The series <of events> drawn out previously are connected to the present events. For as Eusebius says in the eighth chapter of the ninth book of his Ecclesiastical History, in the zenith of the persecutions, during the reign of Maximin the Roman Emperor, innumerable crowds were killed by the coming of famine and plague among them, along with other calamities; and such that <the living> were not able to bury them, and yet the Christians then generously busied themselves with the burial <of the dead>, and many of those who had been deceived2 were led to [66] the knowledge of the truth by the philanthropy of the Christians. …
Seal, Meaning the Saints Crying Out to the Lord About the End of the World
6:9–10. 9 And when he opened the fifth seal, I saw under the altar the souls of people who had been slain on account of the word of God and on account of the witness which they had <made>. They cried out with a loud voice, saying, 10 “How long, O holy and true Master, before you judge and avenge our blood on those who dwell upon the earth?”
6:11. And he gave them each a white robe and told them to rest again a little longer, until their fellow servants and their brethren who were to be killed in the future, even as they <had been>, completed <their number>.

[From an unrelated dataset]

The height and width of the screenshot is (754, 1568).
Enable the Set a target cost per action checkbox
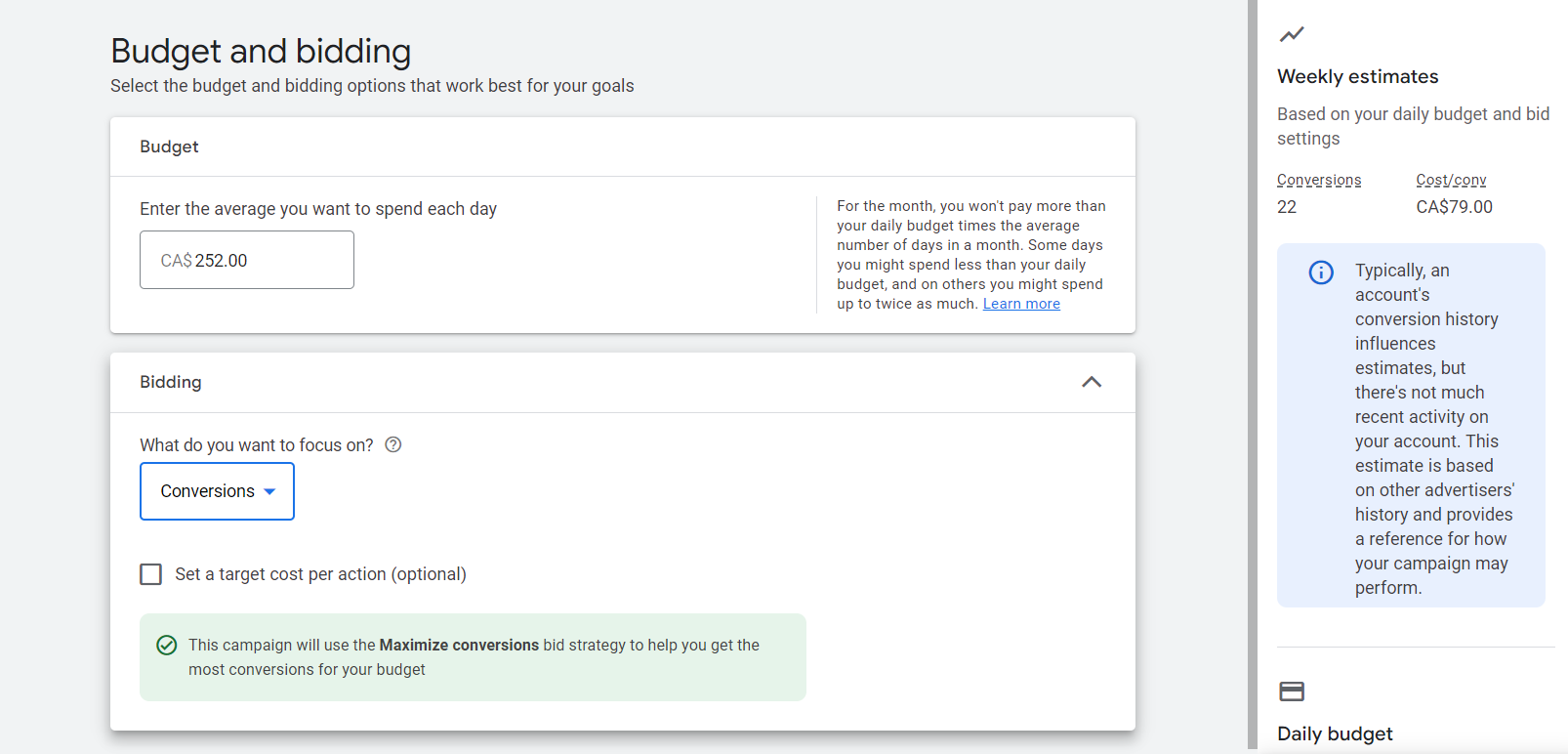coord(151,574)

And by these <words> the saints seem to be asking for the full consummation of the world. Wherefore, they are called upon to endure patiently until the completion of the <number of> brothers, so that they will not become complete without them, according to the Apostle
Loosening of the Sixth Seal, Signifying the Upcoming Plagues at the End of Time
6:12–13. 12 And I saw, and when he opened the sixth seal, and a great earthquake occurred, and the sun became black as sackcloth, and the moon became like blood. 13 And the stars of the sky fell to the earth as the fig tree casts its winter fruit when shaken by a great wind;
It seems to us that here a shift has taken place beginning from the time of persecutions to the time before the departure of the pseudo-Christ, during which so many afflictions were prophesied to come, and perhaps the people, being practiced in these afflictions, did not renounce the punishments brought upon them by the Antichrist, of such a sort as we have never known. We often find in the Scriptures that an earthquake certainly <represents> a change in <the course of> events. …

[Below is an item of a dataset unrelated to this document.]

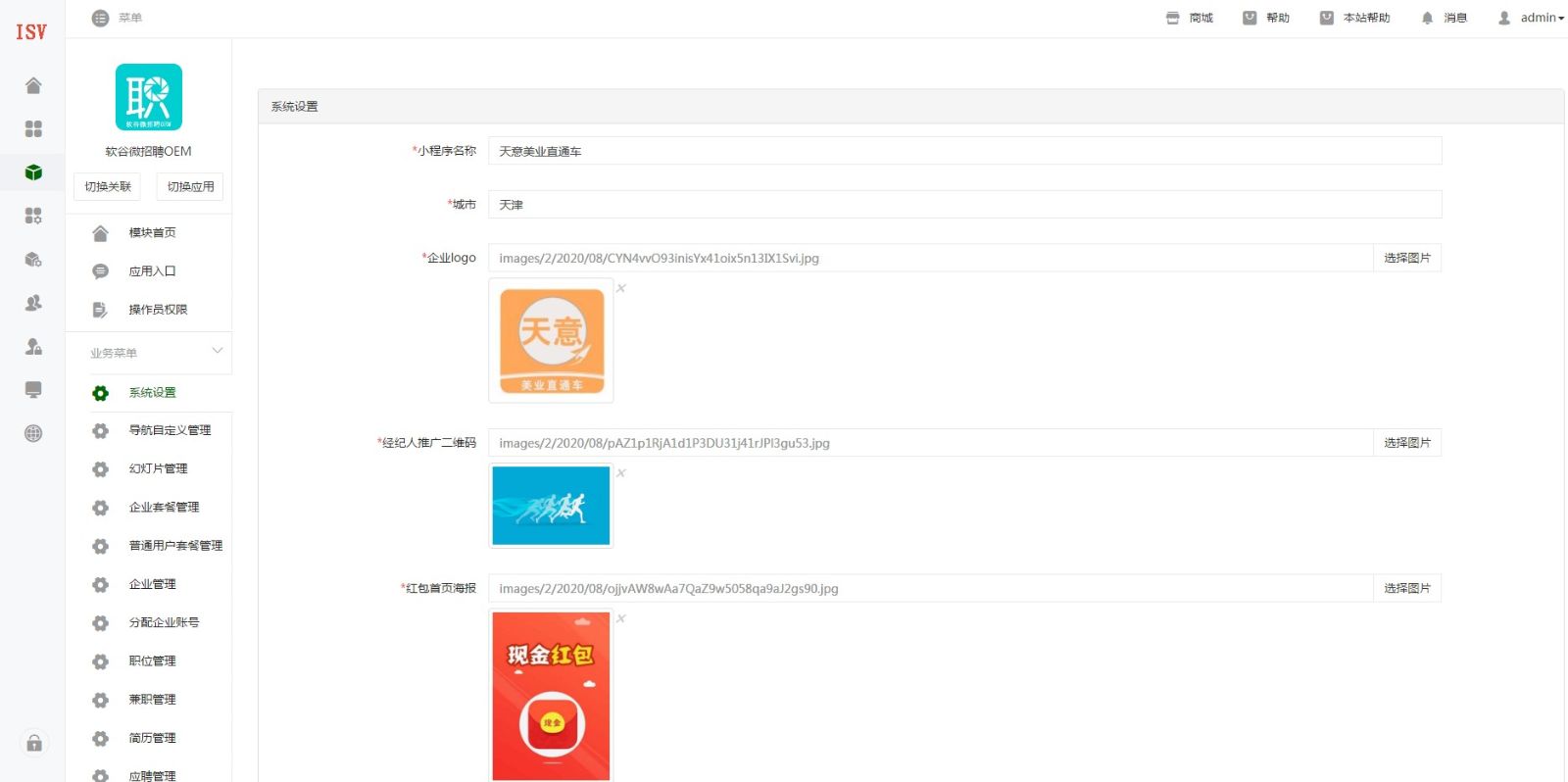Delete the 经纪人推广二维码 image via X
Image resolution: width=1568 pixels, height=782 pixels.
point(621,473)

6:14a. And the sky vanished like a scroll that is rolled up,
The sky rolled up like a scroll hints at either the unknown <time> of the second coming of Christ—because silently and in a moment the scroll is opened—or also that the heavenly powers feel pain over those who fall from the faith as if they will suffer some kind of twisting on account of sympathy and sorrow. …
6:14b–17. 14b And every mountain and island was moved from its place. 15 And the kings of the earth and the great men and the rich and the commanders of thousands [and the strong], and every slave and every freeman, hid themselves in the caves and among the rocks of the mountains, 16 and they say to the mountains and to the rocks, “Fall on us and hide us from the face of him who is seated on the throne, and from the wrath of the Lamb; 17 for the great day of his wrath has come, and who can stand?”